I wanted to highlight some of my favorite web reference tools as of late with a short post. Among the many, here are a few of my go-to tools when researching all things Mormon:
Latter-day Apostles (http://latterdayapostles.org/)
This tool provides a fun way to visually browse the organization of the leadership of the Church of Jesus Christ of Latter-day Saints from 1835 (with the formation of the Quorum of Twelve Apostles) to the present. It’s mostly a quick reference point for me with a question like, “Who was in the quorum in 1901?” The developer of the site, Dallin Regehr, doesn’t provide citation of his data, but I’ll assume it’s fairly accurate after checking the datum for a few people against other sources.
There are two way to display the data:
A card view:
Or a list view:
Each provide a nice overview with reference points such as years since the church was organized and the estimated membership numbers for each year (maybe from the Church Almanac?). There is a scrubber at the top of the site which allows you to move between months and years as well as a play button so you can be mesmerized by the deaths and additions to the quorums.

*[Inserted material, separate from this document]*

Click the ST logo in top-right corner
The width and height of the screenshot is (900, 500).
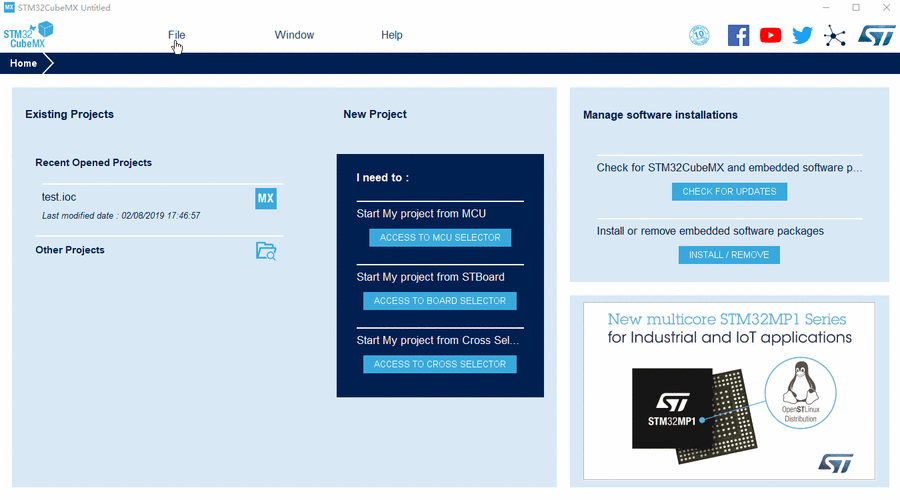pos(876,36)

You can also search for a particular apostle:
Dallin Regehr, the developer, also makes this note about the site:
The author makes no guarantee about the accuracy of the data provided by this site. It is intended for fun and curiosity, not life-or-death research.
Google’s Ngram Viewer (http://books.google.com/ngrams)

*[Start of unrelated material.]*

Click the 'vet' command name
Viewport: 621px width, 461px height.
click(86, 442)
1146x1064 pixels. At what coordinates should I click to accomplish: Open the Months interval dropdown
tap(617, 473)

Google’s Ngram Viewer is a fabulous tool for digging into the big data of the world’s book corpus. You can easily run comparisons on word usage within the period 1800-2000. For instance here is a comparison between the use of 'Joe Smith'
and 'Joseph Smith'
between 1800 and 2000 in English:
Hovering your cursor over a particular line will display the year and frequency percentage for that term. Now to dive in a little more into the power of the tool. What about the French corpus with the same query?
You see what happened there? The literature picks up around 1850-1855, which corresponds well with the first missionaries arriving in France in 1849. So cool! How about Spanish? Let’s add ‘José Smith’ to our query to get a full picture:
Hmm… What is going on in Spanish-speaking nations from 1860-1880 that would cause such a spike in Joseph Smith? These are the types of research questions we can come away with from using the Ngram Viewer. I could do this all day, but suffice it to say this is a great tool for analyzing trends in the literature, which of course is not complete since the data is only representative of the books Google has digitized thus far. Anyhow, dig in and have fun!
These are very cool, Tod.
How confident are we—and does Google give us a way to find out—that the N-gram results derive from approximately random book distributions and are not artifacts of what has been digitized.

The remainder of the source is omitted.